■ PROBLEM ■
If a line in the entries below contains the word "agent", it counts; report how many such lines there are, and only that number.

■ SUPPLIED INFORMATION ■
====

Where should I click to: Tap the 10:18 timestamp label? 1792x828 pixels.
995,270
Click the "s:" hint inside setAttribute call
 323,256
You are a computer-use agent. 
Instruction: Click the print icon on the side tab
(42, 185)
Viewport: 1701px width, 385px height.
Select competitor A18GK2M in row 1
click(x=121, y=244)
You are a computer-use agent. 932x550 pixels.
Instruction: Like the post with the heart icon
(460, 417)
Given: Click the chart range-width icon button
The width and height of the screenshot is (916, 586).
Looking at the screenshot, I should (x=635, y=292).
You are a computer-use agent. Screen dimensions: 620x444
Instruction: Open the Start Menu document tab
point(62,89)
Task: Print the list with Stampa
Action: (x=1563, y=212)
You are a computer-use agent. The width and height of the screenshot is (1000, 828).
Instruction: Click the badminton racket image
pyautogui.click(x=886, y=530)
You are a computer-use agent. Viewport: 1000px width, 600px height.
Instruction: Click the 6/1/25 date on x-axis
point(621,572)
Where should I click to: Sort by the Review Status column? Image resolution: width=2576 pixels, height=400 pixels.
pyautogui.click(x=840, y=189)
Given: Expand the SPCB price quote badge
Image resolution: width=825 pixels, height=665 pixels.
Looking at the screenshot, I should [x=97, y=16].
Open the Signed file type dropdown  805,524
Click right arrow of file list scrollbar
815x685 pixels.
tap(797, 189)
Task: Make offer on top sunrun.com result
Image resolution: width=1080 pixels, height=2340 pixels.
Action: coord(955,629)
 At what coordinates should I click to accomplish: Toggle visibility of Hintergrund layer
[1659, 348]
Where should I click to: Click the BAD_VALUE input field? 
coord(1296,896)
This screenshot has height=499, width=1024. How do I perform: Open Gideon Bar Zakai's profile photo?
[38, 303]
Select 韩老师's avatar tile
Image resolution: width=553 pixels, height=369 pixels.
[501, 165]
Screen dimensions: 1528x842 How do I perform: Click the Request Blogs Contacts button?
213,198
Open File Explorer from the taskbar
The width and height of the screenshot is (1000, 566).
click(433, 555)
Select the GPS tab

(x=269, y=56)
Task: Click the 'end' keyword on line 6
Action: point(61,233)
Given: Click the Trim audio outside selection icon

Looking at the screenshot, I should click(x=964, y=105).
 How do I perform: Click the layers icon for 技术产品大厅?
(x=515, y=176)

====

■ TASK ANSWER ■
5